Promising Applications #
Putting terminology aside, there are indeed impressive applications of machine learning and neural networks. While I find most computer-generated art to be still developing in sophistication, large language models can generate remarkably coherent text, although they certainly cannot reason or understand in the way humans do. LLMs produce human-like writing thanks to the patterns and structures inherent in language, combined with the extensive data they’ve been trained on. These models can be understood as lossy compression systems, with emphasis on the lossy aspect.
The Limits of Our Understanding #
Fundamentally, we don’t fully understand how the brain works, which presents challenges for replicating it in silicon. Without a comprehensive definition of intelligence, creating it artificially remains aspirational. Much of the contemporary AI enthusiasm stems from terminology borrowed from human cognition. This anthropomorphic marketing approach has proven effective but can lead to misunderstandings about capabilities.
The term “neural network,” for example, borrows from biological neural structures, but shares only superficial similarities with the neurological networks in our brains. While our brains have synapses that connect neurons and strengthen or weaken over time based on signals, the parallels largely end there. The brain operates as a massively parallel system fundamentally different from the serial processors powering our computers.
Biological vs. Artificial Systems #
Neurons can fire spontaneously, but neural networks are passive systems requiring input to produce output. The brain is dynamic and constantly changing and rewiring itself. Meanwhile, neural networks remain static without retraining, and they don’t learn in the same way that living organisms do. While there are techniques to make neural networks more dynamic, they remain quite distinct from the complexity and plasticity of biological brains.
I like to compare the abilities of computers with those of ants: ants have around 250,000 neurons in their brains, compared to GPT-4’s approximately 1.7 trillion parameters.
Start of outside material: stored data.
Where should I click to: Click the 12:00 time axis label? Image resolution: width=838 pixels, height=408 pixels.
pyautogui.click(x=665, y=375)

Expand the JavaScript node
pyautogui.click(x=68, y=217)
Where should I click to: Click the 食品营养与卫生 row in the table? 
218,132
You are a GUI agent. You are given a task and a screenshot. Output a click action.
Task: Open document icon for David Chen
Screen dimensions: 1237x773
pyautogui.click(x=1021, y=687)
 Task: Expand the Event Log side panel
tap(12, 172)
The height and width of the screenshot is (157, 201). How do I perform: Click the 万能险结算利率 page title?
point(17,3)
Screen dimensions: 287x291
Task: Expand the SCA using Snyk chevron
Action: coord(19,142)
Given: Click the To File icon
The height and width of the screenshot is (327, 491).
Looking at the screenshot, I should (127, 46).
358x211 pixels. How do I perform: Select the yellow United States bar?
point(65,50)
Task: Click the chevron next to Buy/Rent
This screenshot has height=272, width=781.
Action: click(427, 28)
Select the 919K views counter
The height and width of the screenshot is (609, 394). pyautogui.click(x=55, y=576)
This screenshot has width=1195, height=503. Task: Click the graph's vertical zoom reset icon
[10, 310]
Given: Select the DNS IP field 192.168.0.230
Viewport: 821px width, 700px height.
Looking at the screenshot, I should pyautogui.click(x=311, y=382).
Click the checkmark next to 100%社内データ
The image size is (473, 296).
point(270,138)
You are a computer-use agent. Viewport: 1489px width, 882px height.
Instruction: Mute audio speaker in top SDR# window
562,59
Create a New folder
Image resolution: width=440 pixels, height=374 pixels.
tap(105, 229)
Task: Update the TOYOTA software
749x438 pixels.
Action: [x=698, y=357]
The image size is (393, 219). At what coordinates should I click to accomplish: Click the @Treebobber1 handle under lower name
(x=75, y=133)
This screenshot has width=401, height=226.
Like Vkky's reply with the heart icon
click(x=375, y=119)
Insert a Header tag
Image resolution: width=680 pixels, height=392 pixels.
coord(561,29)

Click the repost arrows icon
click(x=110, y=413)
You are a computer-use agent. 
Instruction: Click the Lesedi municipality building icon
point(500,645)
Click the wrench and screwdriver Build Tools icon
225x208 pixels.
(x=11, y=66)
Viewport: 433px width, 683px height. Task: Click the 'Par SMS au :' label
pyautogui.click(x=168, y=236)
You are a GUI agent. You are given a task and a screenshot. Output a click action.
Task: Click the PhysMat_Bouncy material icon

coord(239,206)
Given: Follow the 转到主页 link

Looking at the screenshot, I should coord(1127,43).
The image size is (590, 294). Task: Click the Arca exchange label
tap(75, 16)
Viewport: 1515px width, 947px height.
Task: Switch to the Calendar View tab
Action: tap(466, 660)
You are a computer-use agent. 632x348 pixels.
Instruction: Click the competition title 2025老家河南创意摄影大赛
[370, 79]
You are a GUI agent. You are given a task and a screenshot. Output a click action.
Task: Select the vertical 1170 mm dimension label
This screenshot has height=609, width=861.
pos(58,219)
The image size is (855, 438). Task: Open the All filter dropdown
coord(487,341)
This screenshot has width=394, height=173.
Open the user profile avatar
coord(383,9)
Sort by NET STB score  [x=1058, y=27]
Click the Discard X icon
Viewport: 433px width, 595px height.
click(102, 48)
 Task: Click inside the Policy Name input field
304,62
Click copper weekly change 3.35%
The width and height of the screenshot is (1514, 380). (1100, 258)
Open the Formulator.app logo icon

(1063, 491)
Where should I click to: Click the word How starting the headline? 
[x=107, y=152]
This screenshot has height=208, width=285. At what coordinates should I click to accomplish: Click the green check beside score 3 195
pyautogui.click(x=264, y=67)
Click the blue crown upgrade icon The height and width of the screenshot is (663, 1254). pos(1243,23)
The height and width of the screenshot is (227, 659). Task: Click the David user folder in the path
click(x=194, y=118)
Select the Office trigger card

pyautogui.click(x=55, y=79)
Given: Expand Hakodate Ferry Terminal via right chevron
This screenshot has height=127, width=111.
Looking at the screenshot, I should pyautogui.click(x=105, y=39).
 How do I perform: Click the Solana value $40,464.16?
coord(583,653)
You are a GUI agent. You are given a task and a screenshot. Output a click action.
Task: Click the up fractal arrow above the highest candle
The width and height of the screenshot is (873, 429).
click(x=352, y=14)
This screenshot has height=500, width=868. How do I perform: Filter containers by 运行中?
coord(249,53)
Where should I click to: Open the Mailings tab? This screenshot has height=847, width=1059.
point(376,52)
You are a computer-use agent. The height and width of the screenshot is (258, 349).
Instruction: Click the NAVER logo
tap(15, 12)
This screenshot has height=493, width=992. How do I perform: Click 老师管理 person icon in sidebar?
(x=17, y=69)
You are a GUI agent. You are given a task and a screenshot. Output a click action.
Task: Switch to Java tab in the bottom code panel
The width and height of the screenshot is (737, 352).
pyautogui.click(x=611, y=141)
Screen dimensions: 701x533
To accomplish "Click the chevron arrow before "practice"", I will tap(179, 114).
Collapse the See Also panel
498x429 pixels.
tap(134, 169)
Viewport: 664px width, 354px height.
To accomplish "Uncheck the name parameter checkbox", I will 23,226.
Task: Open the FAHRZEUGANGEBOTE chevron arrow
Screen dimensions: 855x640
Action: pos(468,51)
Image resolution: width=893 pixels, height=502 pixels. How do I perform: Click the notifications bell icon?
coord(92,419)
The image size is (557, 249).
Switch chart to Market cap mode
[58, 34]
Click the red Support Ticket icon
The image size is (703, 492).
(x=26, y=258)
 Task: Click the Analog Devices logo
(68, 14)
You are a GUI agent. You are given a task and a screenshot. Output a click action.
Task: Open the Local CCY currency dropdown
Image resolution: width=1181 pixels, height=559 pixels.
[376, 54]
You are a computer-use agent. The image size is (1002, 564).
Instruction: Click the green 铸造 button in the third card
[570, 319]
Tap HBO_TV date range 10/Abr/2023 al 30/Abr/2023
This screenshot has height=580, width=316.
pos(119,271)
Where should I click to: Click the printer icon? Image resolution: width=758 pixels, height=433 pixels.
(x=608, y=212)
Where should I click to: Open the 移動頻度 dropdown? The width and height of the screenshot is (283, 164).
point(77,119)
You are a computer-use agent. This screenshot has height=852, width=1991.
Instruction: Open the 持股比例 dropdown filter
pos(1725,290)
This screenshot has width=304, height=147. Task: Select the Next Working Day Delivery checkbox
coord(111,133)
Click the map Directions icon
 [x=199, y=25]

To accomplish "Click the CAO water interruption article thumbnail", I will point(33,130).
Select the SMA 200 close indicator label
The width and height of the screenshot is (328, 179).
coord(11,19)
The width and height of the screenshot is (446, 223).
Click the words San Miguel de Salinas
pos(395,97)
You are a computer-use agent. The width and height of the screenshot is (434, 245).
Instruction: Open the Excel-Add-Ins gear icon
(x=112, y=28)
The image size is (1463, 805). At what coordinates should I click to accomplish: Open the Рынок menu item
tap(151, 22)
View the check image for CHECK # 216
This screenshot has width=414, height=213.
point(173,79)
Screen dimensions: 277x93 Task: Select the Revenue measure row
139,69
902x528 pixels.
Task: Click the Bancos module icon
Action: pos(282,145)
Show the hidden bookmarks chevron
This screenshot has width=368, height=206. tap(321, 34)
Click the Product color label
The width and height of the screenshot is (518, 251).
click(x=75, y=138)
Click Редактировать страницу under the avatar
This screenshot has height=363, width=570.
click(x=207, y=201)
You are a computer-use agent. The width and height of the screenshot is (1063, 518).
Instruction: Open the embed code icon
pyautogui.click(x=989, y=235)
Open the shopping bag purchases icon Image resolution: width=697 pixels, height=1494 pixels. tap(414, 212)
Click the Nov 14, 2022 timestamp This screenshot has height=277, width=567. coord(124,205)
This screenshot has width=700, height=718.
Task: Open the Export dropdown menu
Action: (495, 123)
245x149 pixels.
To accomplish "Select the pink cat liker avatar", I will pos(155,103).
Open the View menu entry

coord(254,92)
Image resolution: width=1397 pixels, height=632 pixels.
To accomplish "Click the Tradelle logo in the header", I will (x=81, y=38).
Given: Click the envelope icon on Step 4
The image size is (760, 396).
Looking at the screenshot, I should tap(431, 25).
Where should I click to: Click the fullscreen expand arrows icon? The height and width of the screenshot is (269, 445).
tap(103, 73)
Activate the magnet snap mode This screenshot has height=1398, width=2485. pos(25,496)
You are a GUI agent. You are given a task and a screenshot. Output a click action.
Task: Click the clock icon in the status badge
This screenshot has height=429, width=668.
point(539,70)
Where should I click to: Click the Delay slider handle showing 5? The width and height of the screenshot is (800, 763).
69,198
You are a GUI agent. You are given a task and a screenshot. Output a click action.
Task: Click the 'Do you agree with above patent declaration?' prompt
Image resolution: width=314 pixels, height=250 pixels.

Those ants can do remarkable things with such minuscule brain power compared to humans’ 80-100 billion neurons (Keynes probably had a few extra neurons). Computers, on the other hand, are nowhere close to being able to do what ants can do. We can simulate the behavior of an ant colony with a computer, but we can’t simulate the behavior of a single ant. We can’t even simulate the behavior of a single neuron in a living organism, let alone the behavior of an entire brain.
Potential and Perspective #
I do believe these computational approaches have significant potential to perform useful functions or, at minimum, optimize specific processes and perhaps make certain tedious tasks more manageable. However, a likely outcome in the short term may be an increase in algorithmically generated content across digital platforms.
These AI systems and the excitement surrounding them present both opportunities and challenges. While they have limitations (and ultimately remain under human control), their growing influence invites us to be thoughtful about how we shape technology to enhance rather than diminish the digital experiences we value.
One last thought: I do think we’re a long way off from the peak of this cycle, so don’t dump that NVIDIA stock just yet (this is not financial advice).